MDA-MB-231 cells were cultured in supplemented RPMI 1640 medium. When cultures were ~70% confluent, CM was collected, centrifuged at 3000 r.p.m. for 10 min, and stored at 4 °C during at least 72 h before use. To assay the effects of CM, MDA-MB-468 cells were cultured in supplemented RPMI 1640 medium or in CM collected from MDA-MB-231, and subjected to different treatments after 48 h. In addition, conditioned media were collected from EDIL3 and control siRNA-treated MDA-MB-231 cells after 48 h (siRNA EDIL3 CM and siRNA control CM, respectively).

Long-term viability assay

MDA-MB-231 cells were seeded in 12-well plate and transfected with siRNA control or siRNA EDIL3. After 24 h, cells were treated with DMSO or paclitaxel 1 µM for 48 h and in that moment, the medium with drugs was removed and replaced with fresh medium. Upon 35 days, cells were fixed and stained with Quick Panoptic (QCA, Tarragona, Spain). The presence of healthy nuclei was evaluated, and statistical analysis was performed with the percentage of healthy nuclei respect to the total nuclei.

Tumor cell invasion assay

The invasion chamber consists of a 24-well plate with Matrigel inserts (BD Biosciences) containing an 8-lm pore-size PET membrane coated with a thin layer of ECM. PC3 cells silenced during 24 h were trypsinized and suspended in serum-free RPMI 1640, and added to the upper chamber at 2 × 104 cells/insert. The lower chamber was filled with medium containing 5% FBS as chemoattractant. After 48 h of culture, the upper surface of the inserts was wiped with cotton swabs, and the inserts were stained with Quick Panoptic (QCA) and evaluated under light microscopy.

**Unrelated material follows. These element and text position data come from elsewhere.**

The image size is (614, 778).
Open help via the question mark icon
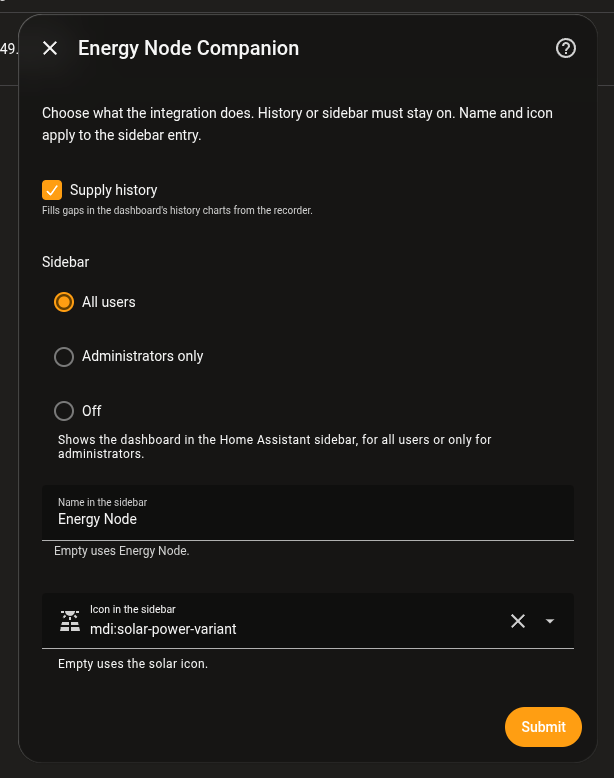pyautogui.click(x=566, y=48)
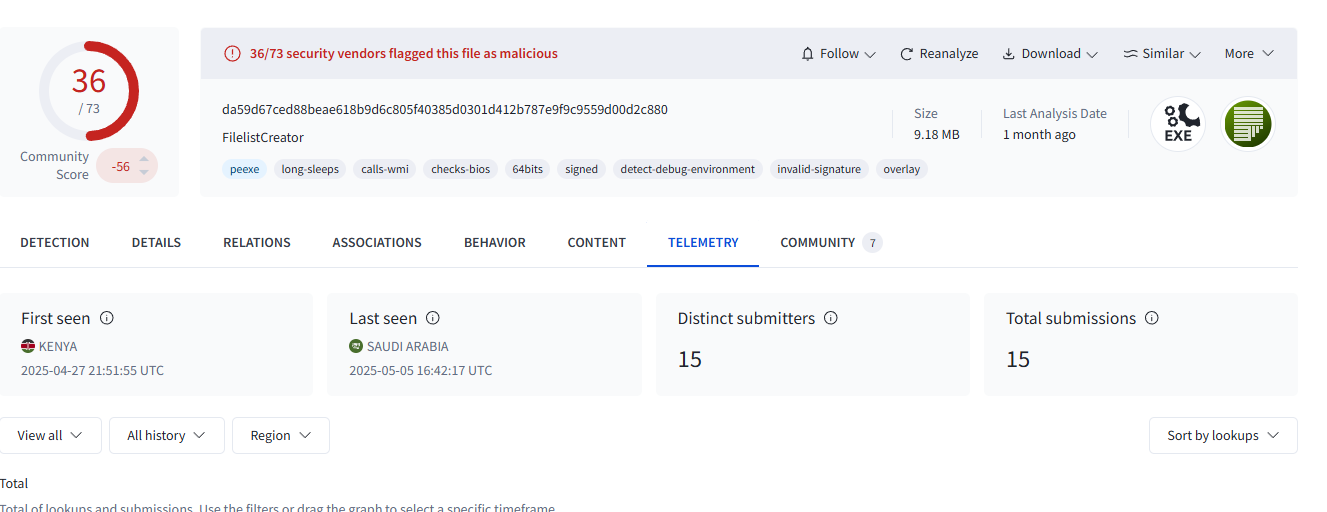
Task: Open the Follow dropdown
Action: (838, 54)
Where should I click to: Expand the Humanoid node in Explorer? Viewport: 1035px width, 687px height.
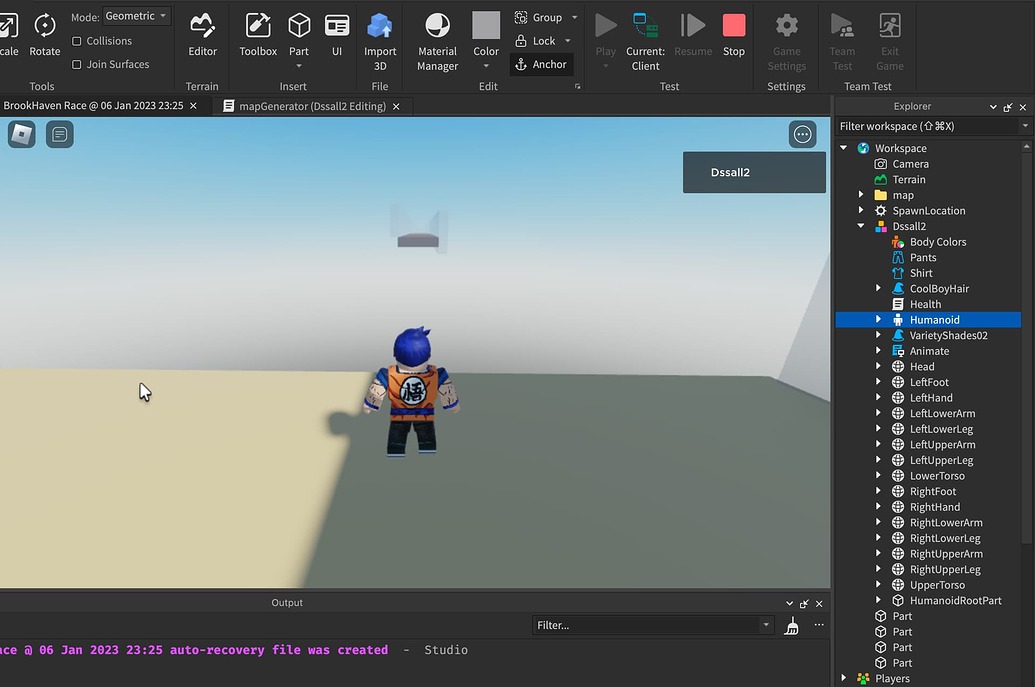pos(879,319)
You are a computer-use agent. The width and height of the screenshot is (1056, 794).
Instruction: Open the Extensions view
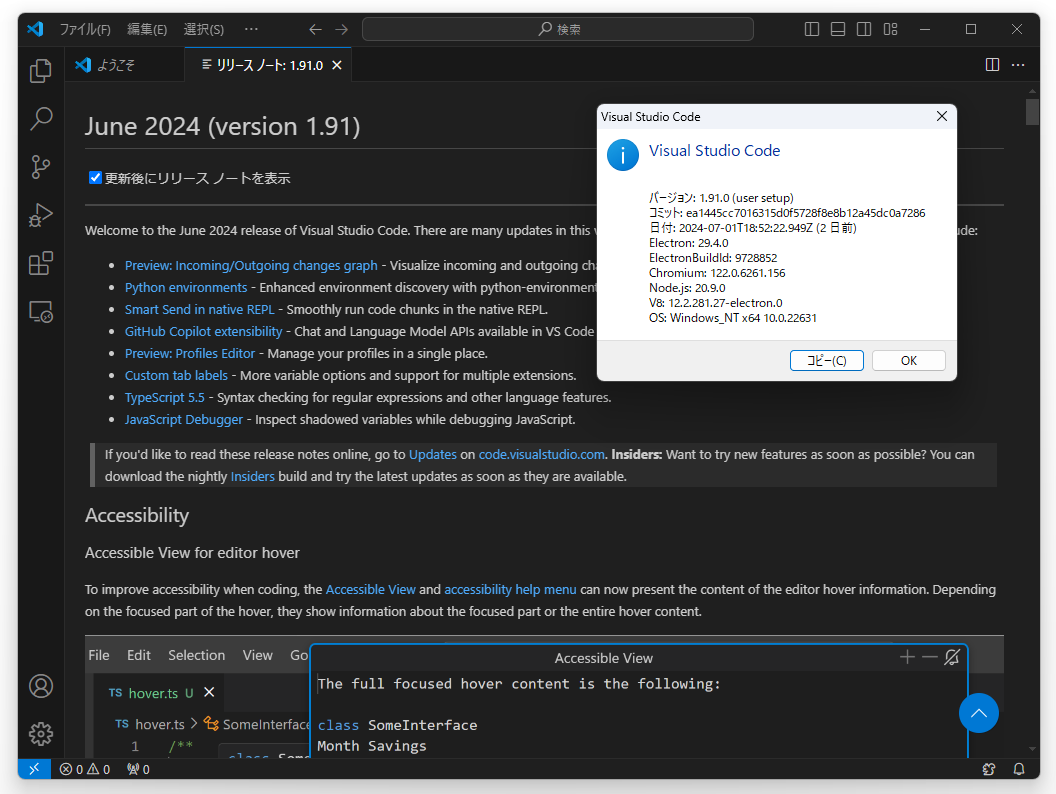click(x=40, y=263)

Patients and tumor immunohistochemistry

Formalin-fixed paraffin-embedded tissues from 89 breast cancer patients and 51 prostate cancer patients were selected for the assembly of tissue microarrays, with the approval of the institution’s ethical board (CEI Hospital Universitario Virgen del Rocío 0096-N-18-33180005). Tissue sections of 5 µm were dewaxed, rehydrated, and immersed in 3% H2O2 aqueous solution for 30 min to exhaust endogenous peroxidase. Antigen retrieval was performed with 1 mM EDTA (pH 9.0) and sections were incubated overnight at 4 °C with anti-EDIL3 antibody (1:75). Peroxidase-labeled secondary antibodies and 3,3′ diaminobenzidine were applied according to the manufacturer’s protocol (EnVision, Dako, Agilent Technology, Glostrup, Denmark). Slides were counterstained with hematoxylin and mounted. Immunostains were scored as low (<10%) or high expression (≥10%) according to the extent of positive cells. Correlation between EDIL3 expression and tumor grade were analyzed by Fisher’s exact test using SPSS software (IBM, Armonk, NY, USA). Differences were considered as significant when P < 0.05.